Part 10
Sudah tiga hari sejak kebenaran yang diceritakan Mahesa kepada ketiga adiknya, dan sejak saat itu juga hubungan mereka berempat terlihat renggang. Shani, Viny, dan Beby selalu menghindari Mahesa. Sudah tiga hari ini mereka berangkat ke sekolah sepagi mungkin untuk menghindari Mahesa.
Apa yang ditakutkan Mahesa benar-benar terjadi, dan kini ia bingung harus berbuat apa untuk mengembalikan hubungan mereka seperti sebelum adik-adiknya itu mengetahui yang sebenarnya.
Siang ini Mahesa duduk sendirian di dekat perpustakaan kampusnya. Ia hanya diam termenenung, matanya menatap lurus ke arah mahasiswa yang berlalu-lalang tapi pikirannya melayang entah ke mana.
Ambarwati yang baru saja keluar dari perpustakaan bersama sahabatnya tidak sengaja melihat Mahesa.
"Fat, aku ke sana dulu, ya!" Ambarwati pamit kepada sahabatnya untuk mendekati Mahesa, gadis yang bersamanya itu hanya mengangguk.
Mahesa tidak menyadari kehadiran Ambarwati yang duduk di sebelahnya. Sebenarnya Ambarwati sudah berkali-kali menegur Mahesa, namun pemuda tampan itu masih saja tidak bergeming dari posisinya.
Ambarwati yang merasa terus diabaikan akhirnya diam saja, hingga Mahesa sendiri yang nanti menyadari keberadaannya. Hampir lima menit berlalu, Mahesa masih tidak menyadari keberadaan Ambarwati.
"Hai Ambar!" sapa Tri yang membuat Mahesa mengernyitkan dahi.
"Eh, Ambar, sejak kapan kamu duduk di situ?" Mahesa kaget karena seingatnya ia hanya duduk sendirian di bangku itu.
"Udah sekitar lima menitan, Kak."
"Maneh mah, ada cewek mencrang kaya gini dianggurin." Tri berdecak melihat kelakuan sahabatnya itu.
Mahesa hanya cengengesan mendengarkan ucapan Tri.
Mereka bertiga mengobrol sambil menunggu kedatangan Nina dan Maulana. Mereka memang sudah janjian untuk kumpul di tempat itu sebelum mereka pergi ke Museum Asia-Afrika untuk menemani Tri mengerjakan tugas.
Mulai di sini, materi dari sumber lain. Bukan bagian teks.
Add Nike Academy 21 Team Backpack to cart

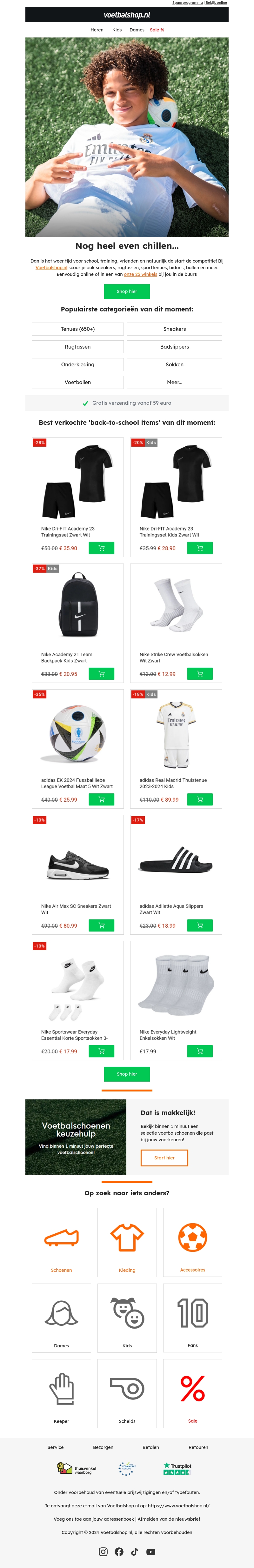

Tidak lama kemudian Nina datang disusul oleh Maulana yang datang tergesa-gesa karena sudah telat lima menit dari waktu yang ditentukan.
"Nah, udah kumpul semua. Hayu pergi, keburu sore," ajak Tri.
"Mbar, lo ikut aja," ajak Mahesa. Karena memang gadis itu tidak ada kegiatan lain. Ambarwati menyetujui ajakan Mahesa.
Tri dan Maulana tersenyum jahil, keduanya seperti tengah merencanakan sesuatu.
"Eh, sebentar. Nin, lo sama si Tri pake motor. Gue juga. Biar si Ambar sama Mahesa yang pake mobil," ucap Maulana memberi saran.
"Boleh tuh." Tri menyetujui saran Maulana.
"Mana bisa, ogah gue!" Nina tidak setuju dengan saran Maulana dan Tri. Namun kedua sahabatnya itu memberi isyarat melalui kedipan mata yang akhirnya meluluhkan Nina.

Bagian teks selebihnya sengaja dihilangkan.